Ein solches Denken ist lebensfern. Es scheint seine Motivation aus einem grundlegenden Gefühl des Weltekels zu schöpfen, aus einer tiefen Abscheu vor den materiellen Bedingungen jeder organischen Körperlichkeit, nicht unähnlich den Waschzwangsstörungen, und aus einer Abscheu vor dem Risiko fehlschlagender Immunreaktionen angesichts mikrobischer und viraler Symbiosen. Aber auch aus einer Abscheu angesichts der Unwägbarkeit menschlichen Verhaltens. Die Steuerungsaffinität kann nicht anders, als in menschlicher Kreativität lediglich den Aspekt der Unvorhersehbarkeit der Folgen zu sehen. Multikausalität, weil in ihren Konsequenzen unvorhersehbar, wird als Chaos und Unordnung missverstanden. Multikausalität ist der Feind eines jeden Planes, der nur sein Ziel, aber keine Nebenwirkungen kennen will. Der antiseptische Raum ist tot, weil buchstäblich leer. In einem quasi-toten Zustand sind die Probleme des Lebendigseins gelöst.

Bill Gates` Agenda ist eine pragmatische Antwort auf die nihilistische Philosophie, man denke an Ciorans Buchtitel „Vom Nachteil geboren zu sein“. Die totale Immunreaktion wäre der Eiserne Vorhang, der jedes Individuum vom nächsten isoliert. Die Psychoenergetik des Einzelmenschen würde wie Pingpongbälle an den Außenmauern des Individuums – die sich noch unterhalb der Haut befinden, sogar unterhalb des Körpers an sich – hin und her sausen. Ein autistisches Locked-In-Syndrom als Preis für die Abgabe der körperlichen Kontrolle an ein globales Steuerungssystem. Absolute Kontrolle und technologische Orchestrierung menschlichen Verhaltens zwänge den Menschen zwar oberflächlich betrachtet in einen Gleichklang aus Verhalten, in der Tiefe aber entstünde eine Fragmentierung des menschlichen Kollektivs, als löse man die einzelnen Steine aus einem Mosaik, um sie nach Farben zu sortieren. Das eigentliche Bild, das nur erkennbar ist, wenn man einen Schritt zurücktritt, wäre zerstört.

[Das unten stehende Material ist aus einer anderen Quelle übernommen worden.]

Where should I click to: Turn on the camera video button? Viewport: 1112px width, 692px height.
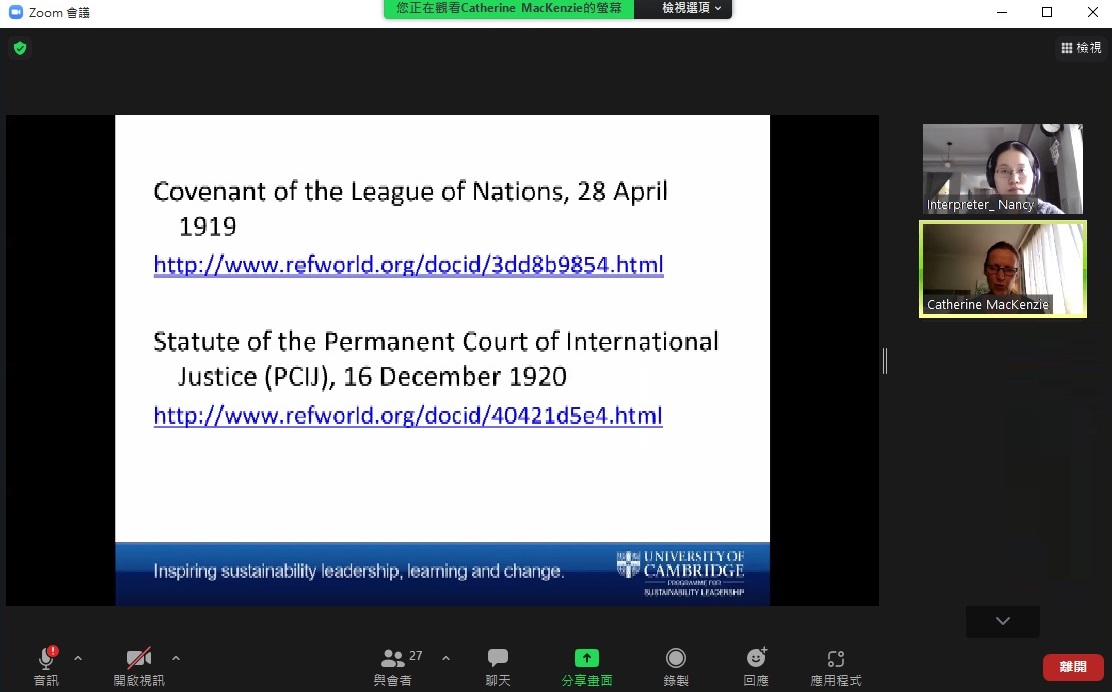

Wir würden, sollte sich die Affinität zur technologischen Steuerung durchsetzen, nicht mehr und nicht weniger erleben, als die Machtübernahme der Maschine. Macht man die Maschine zum totalen Instrument, wird sie zum Diktator und ihr Schöpfer zu ihrem Sklaven.

Gates, der hier als pars pro toto für all jene eventuellen Kräfte steht, die Lebendigkeit als Feind ihrer Vorstellung von Leben verstehen, gilt offenbar, wie Cioran es formulierte, schon „jedes Gebären als verdächtig“.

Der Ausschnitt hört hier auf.